WHAT THE TASK ASKS | Whenever the word "radio" shows up in a line of the data, copy that line.

%%

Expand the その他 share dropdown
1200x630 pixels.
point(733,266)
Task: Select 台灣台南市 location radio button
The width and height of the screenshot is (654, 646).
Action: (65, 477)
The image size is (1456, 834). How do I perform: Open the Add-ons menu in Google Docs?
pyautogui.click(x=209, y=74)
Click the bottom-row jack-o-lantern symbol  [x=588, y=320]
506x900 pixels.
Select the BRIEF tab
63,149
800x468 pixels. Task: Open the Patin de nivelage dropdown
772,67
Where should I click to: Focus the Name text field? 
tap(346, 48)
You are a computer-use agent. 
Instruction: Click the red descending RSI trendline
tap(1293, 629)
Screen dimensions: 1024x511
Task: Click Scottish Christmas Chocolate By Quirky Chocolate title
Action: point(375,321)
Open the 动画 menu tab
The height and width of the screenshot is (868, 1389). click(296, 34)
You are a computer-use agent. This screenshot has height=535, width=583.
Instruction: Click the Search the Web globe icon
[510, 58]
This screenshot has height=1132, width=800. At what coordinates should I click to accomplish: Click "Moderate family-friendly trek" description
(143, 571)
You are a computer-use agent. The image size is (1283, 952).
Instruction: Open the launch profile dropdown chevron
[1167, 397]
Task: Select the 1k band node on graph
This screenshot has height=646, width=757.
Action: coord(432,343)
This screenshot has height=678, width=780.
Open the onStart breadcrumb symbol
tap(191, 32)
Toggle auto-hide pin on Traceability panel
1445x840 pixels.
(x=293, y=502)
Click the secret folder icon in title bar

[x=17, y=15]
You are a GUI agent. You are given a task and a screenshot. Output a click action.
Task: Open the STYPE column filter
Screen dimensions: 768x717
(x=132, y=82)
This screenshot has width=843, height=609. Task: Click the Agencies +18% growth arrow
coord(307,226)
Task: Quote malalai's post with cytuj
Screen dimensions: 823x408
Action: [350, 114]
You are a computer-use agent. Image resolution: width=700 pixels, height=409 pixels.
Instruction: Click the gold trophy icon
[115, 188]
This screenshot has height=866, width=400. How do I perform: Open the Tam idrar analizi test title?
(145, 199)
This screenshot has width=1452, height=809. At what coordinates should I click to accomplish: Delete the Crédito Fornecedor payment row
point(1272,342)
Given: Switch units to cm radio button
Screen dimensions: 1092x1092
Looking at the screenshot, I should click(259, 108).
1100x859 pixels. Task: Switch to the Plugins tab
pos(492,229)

%%

RESULT |
Task: Select 台灣台南市 location radio button
Given: Switch units to cm radio button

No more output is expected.